_Entries shown_
--------------------------------

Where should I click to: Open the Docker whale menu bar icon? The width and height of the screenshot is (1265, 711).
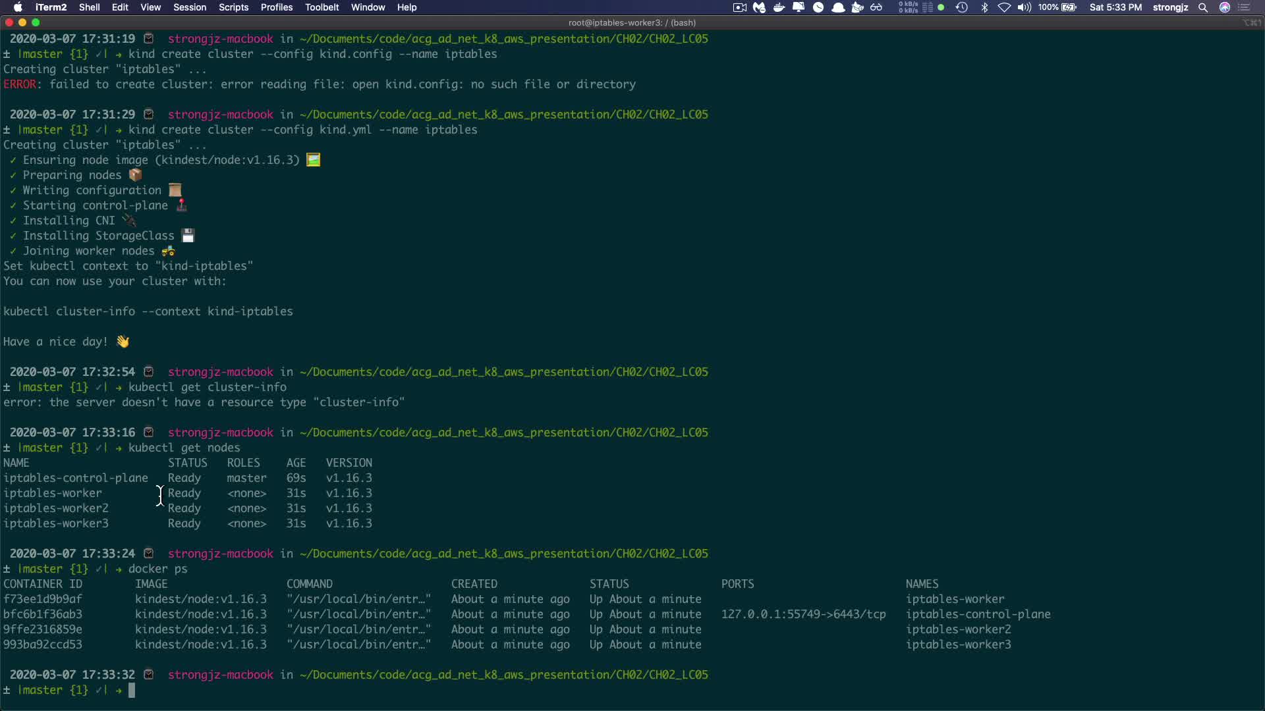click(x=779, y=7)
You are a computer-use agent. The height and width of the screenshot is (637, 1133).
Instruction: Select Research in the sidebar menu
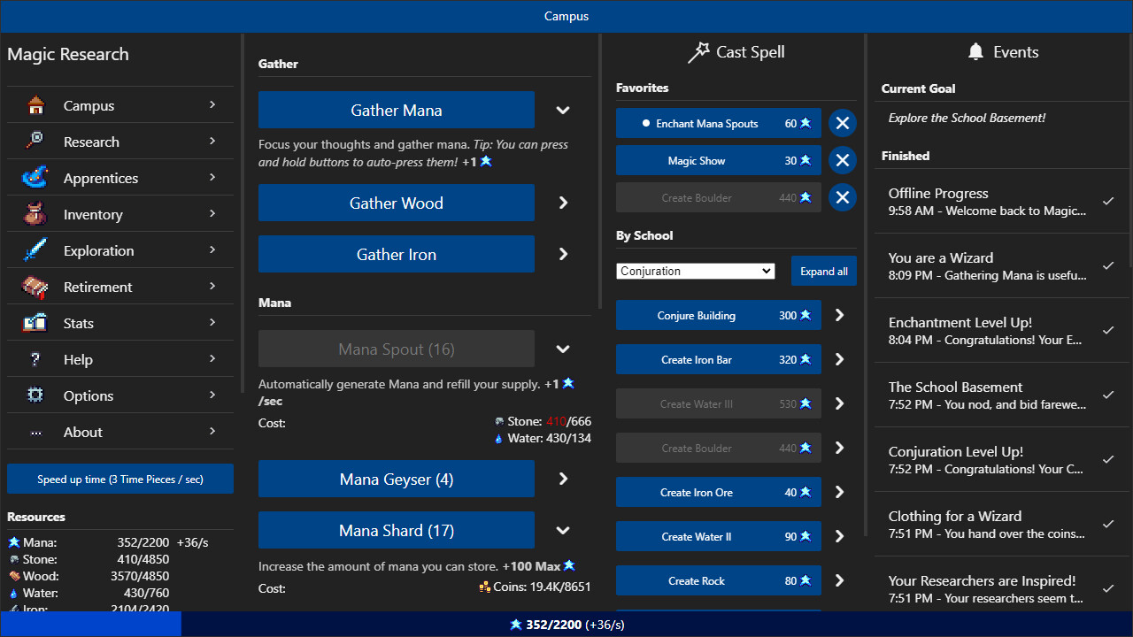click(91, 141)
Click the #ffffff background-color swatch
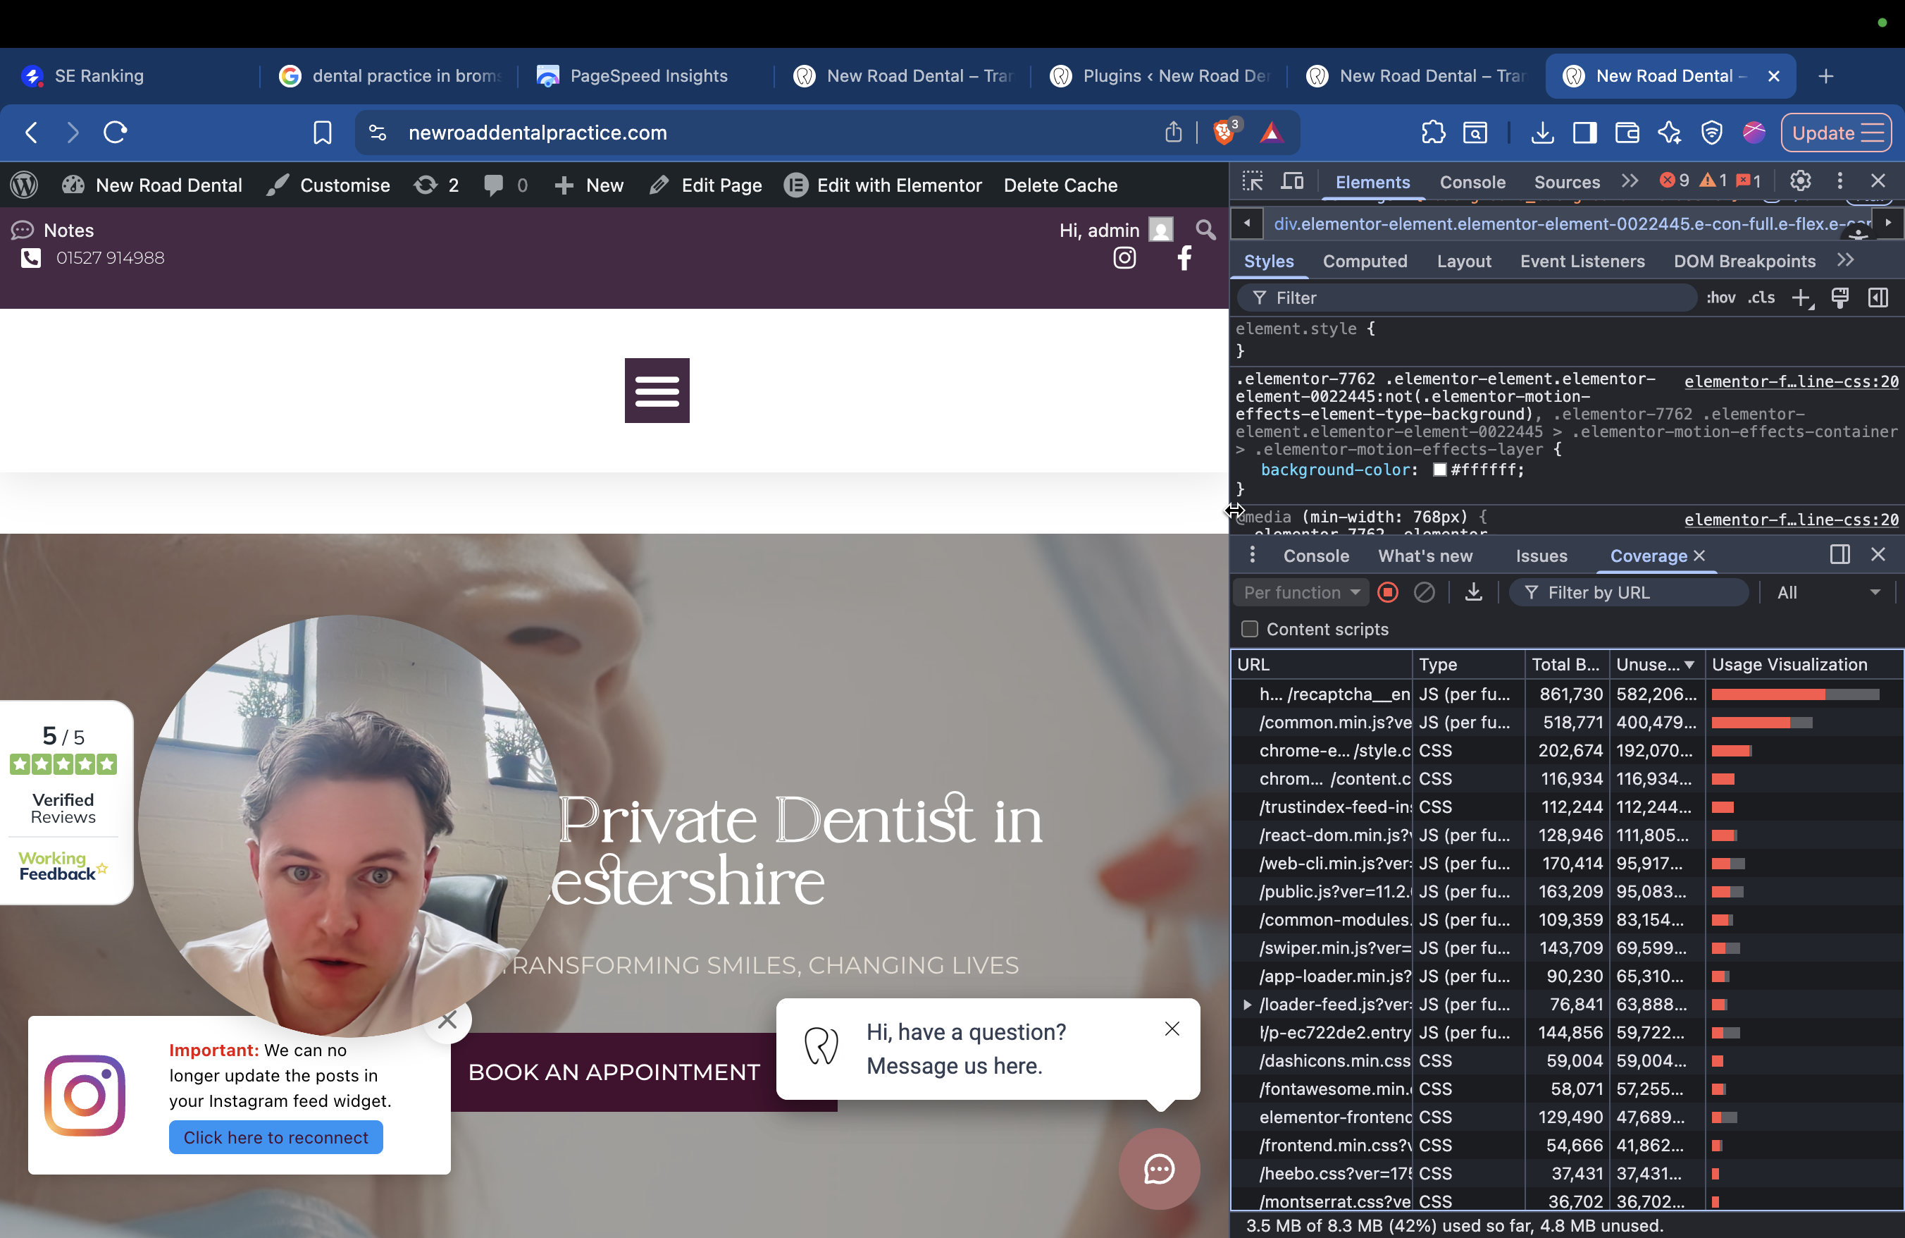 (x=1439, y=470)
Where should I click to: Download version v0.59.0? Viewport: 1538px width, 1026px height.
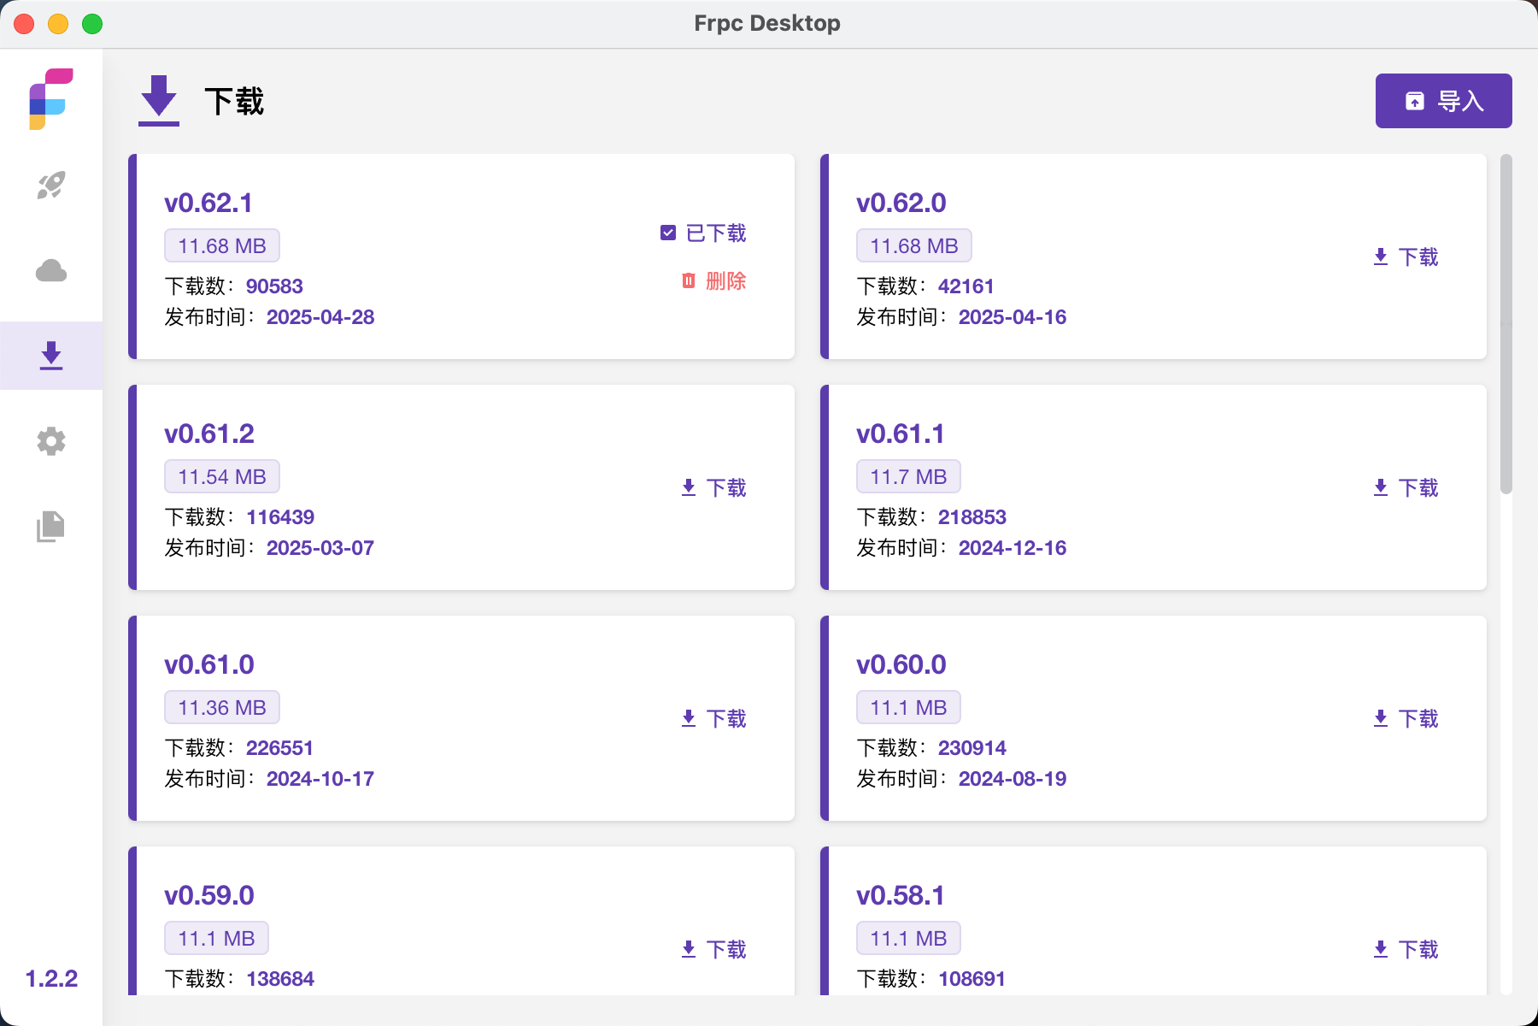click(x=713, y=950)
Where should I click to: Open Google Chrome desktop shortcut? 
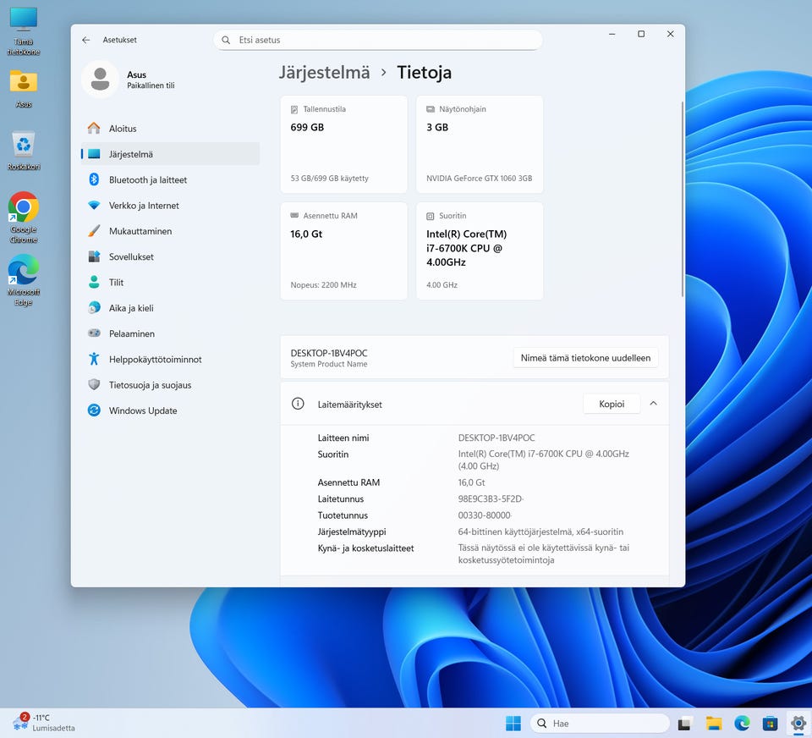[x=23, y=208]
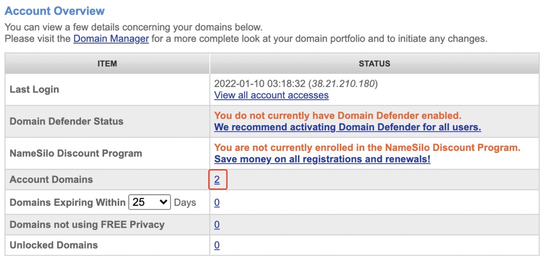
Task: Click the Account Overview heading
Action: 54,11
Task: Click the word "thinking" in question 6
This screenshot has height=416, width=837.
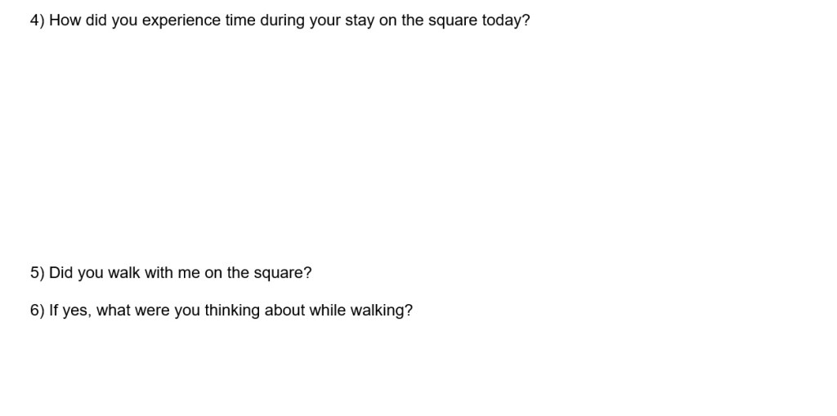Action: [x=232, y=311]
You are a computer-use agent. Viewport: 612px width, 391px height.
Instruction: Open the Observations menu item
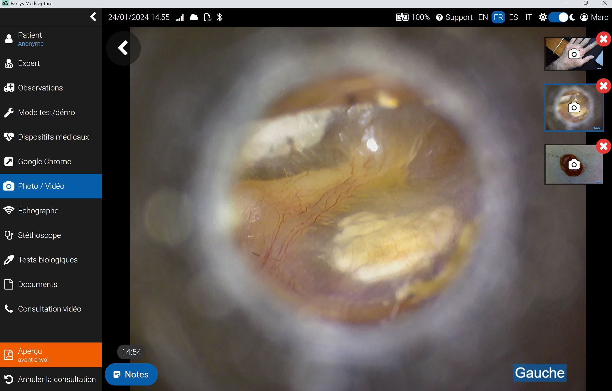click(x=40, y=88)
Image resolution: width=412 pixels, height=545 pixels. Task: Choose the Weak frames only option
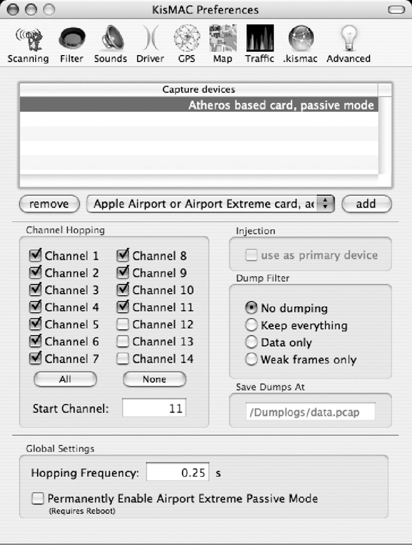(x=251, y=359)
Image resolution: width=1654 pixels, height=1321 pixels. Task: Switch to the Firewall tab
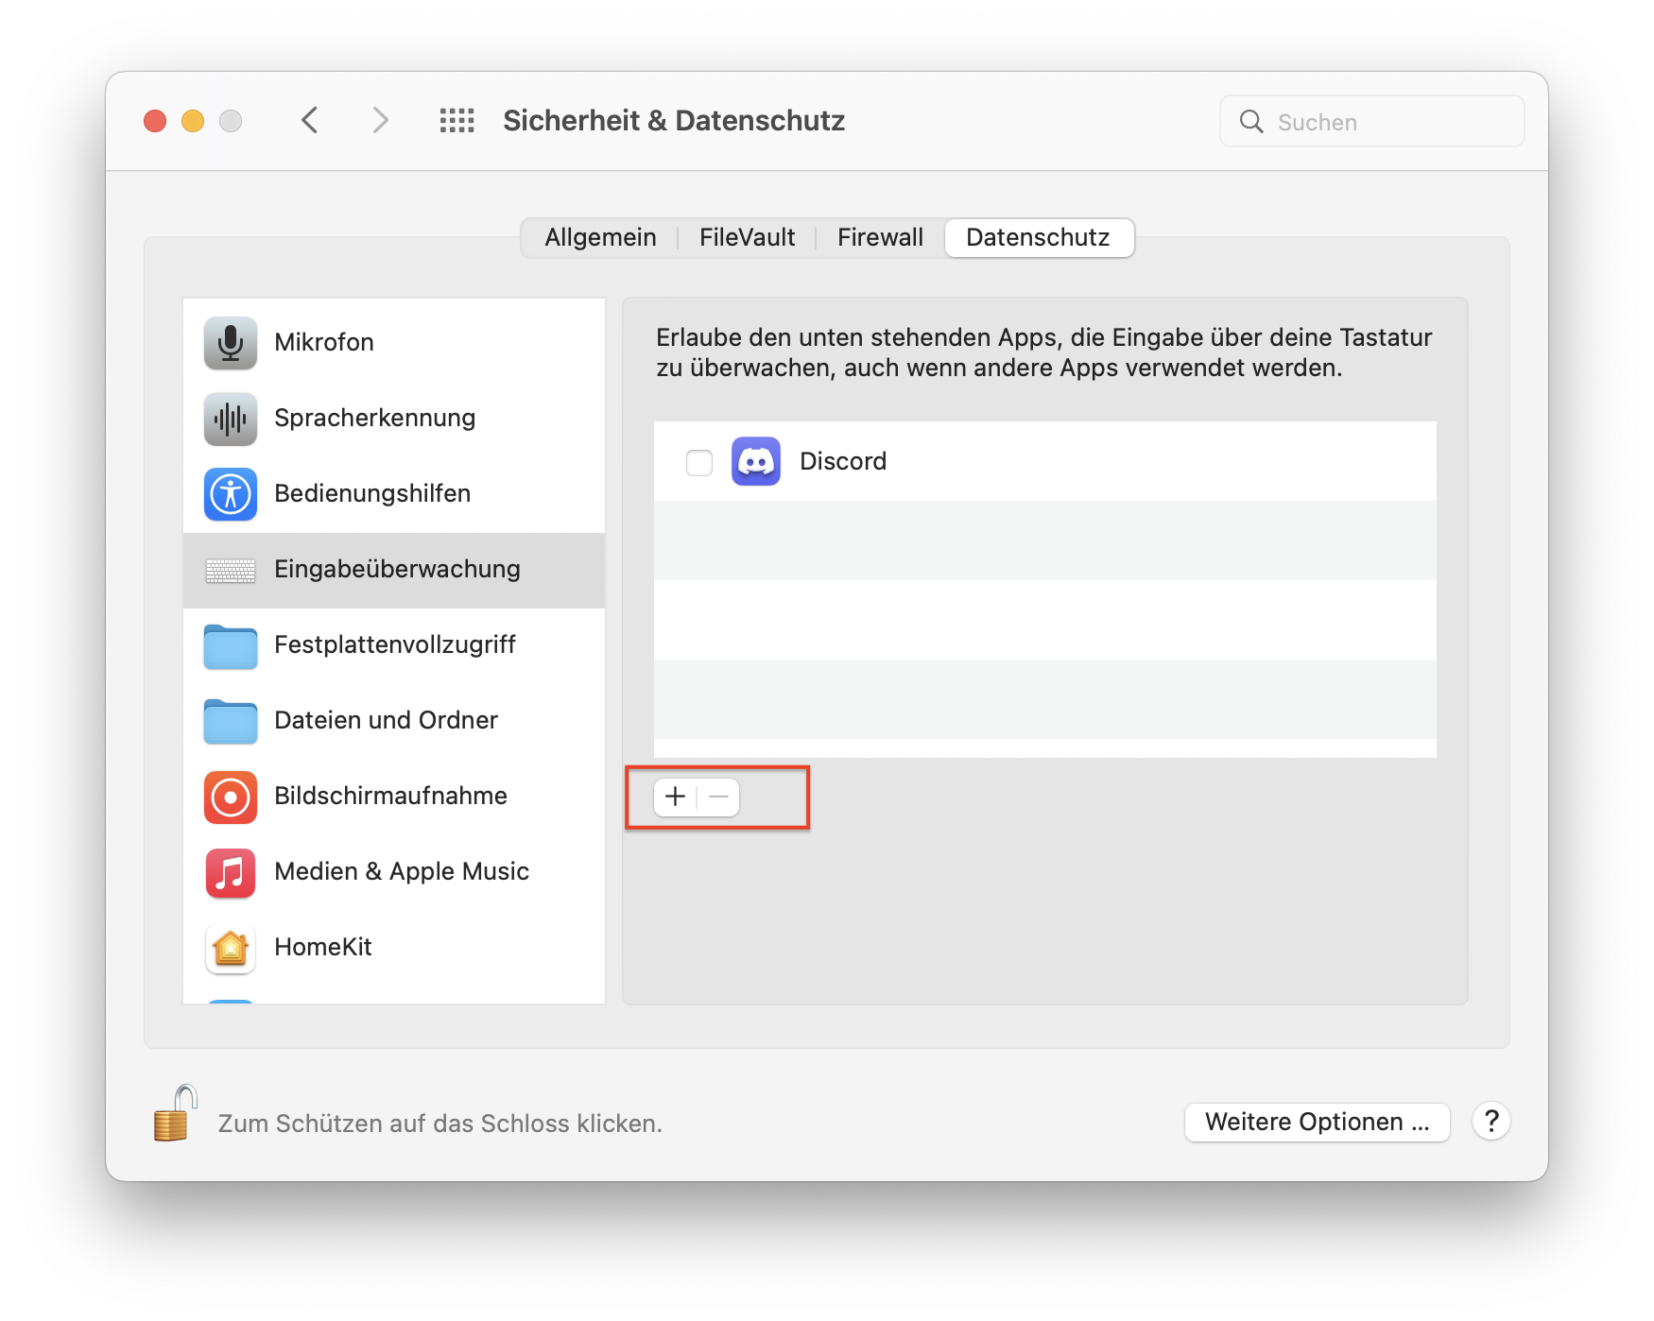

--------------------------------

_Problem description_
Update the entries from the start of the records through the line containing "(x=1439, y=470)", inclusive, replacing "screenshot" with "image" and leaving everything else unchanged. Omit the pictures from your answer.

_Exercise answer_
Where should I click to: Open the Docker whale menu bar icon? The width and height of the image is (1265, 711).
click(x=779, y=7)
You are a computer-use agent. The height and width of the image is (637, 1133).
Instruction: Select Research in the sidebar menu
click(91, 141)
Click the #ffffff background-color swatch
 (x=1439, y=470)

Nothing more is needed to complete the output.